Companies, large and small, would benefit from more actively tapping into the local maker community to access new designs and ways of making things on a shoestring budget, she says.

“It's a proven way to promote innovation and creativity,” she states. “Shenzhen is good because it’s so easy to get access to components and custom fabrication services for small or single orders. The turnaround time for both parts and services is fast.”

Together we walk to her friend’s maker space, Steam- Head. The room is jam-packed with all kinds of tools, apparatus and cables, as well as 3D-printers and proto prototypes, and – of course – people busy designing or building stuff.

The room reeks of creativity. The maker space and its cofounders, Benjamin “James” Simpson and Carrie Leung, a couple from San Francisco who left Silicon Valley to explore new ideas in Shenzhen, also offer maker classes for children. Here and there one can see small 3D-printed dinosaurs and other funny figures made by the kids.

The maker space concept originated in Silicon Valley as a grass-roots movement shaped by ecological considerations and community-mindedness. Their aim is to stimulate collaboration and empower individuals through providing a co-working place to experiment, share and network. Today, however, California struggles to match Shenzhen’s ecosystem of makers.

“What makes Shenzhen unique for maker entrepreneurs is the rapid prototyping. And because of reduced lead-times and ease of obtaining materials, we see a huge decrease in costs here.
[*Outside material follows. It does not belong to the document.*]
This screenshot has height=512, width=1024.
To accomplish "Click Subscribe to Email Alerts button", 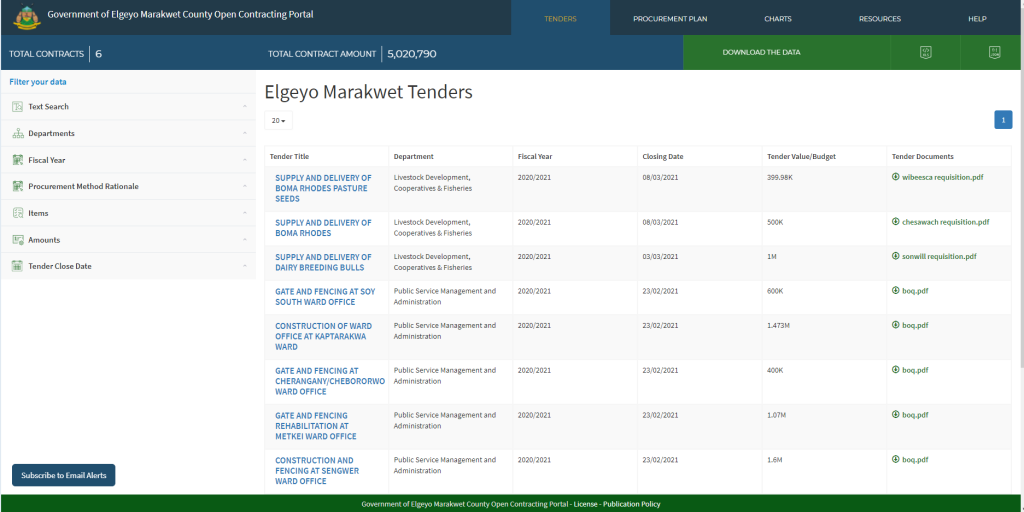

We are able to do projects for 10 dollars that in the US or elsewhere in the world would cost 100 dollars,” Simpson says.

Simpson also says that Shenzhen is an ideal place for maker education. From his experience, parents here don't want their kids inheriting the jobs of their grandparents’ generation, as suppliers of cheap goods for the rest of the world. Rather, he says, parents want to see their children succeed as creators, as members of a class of people who are able to design solutions to problems.

“That makes it an excellent location for maker education. We see the interest from the parents and the appetite from the kids. The raw materials and electronics are inexpensive, available and quick. Suddenly it’s affordable to let kids play with electronics, break things and make mistakes.”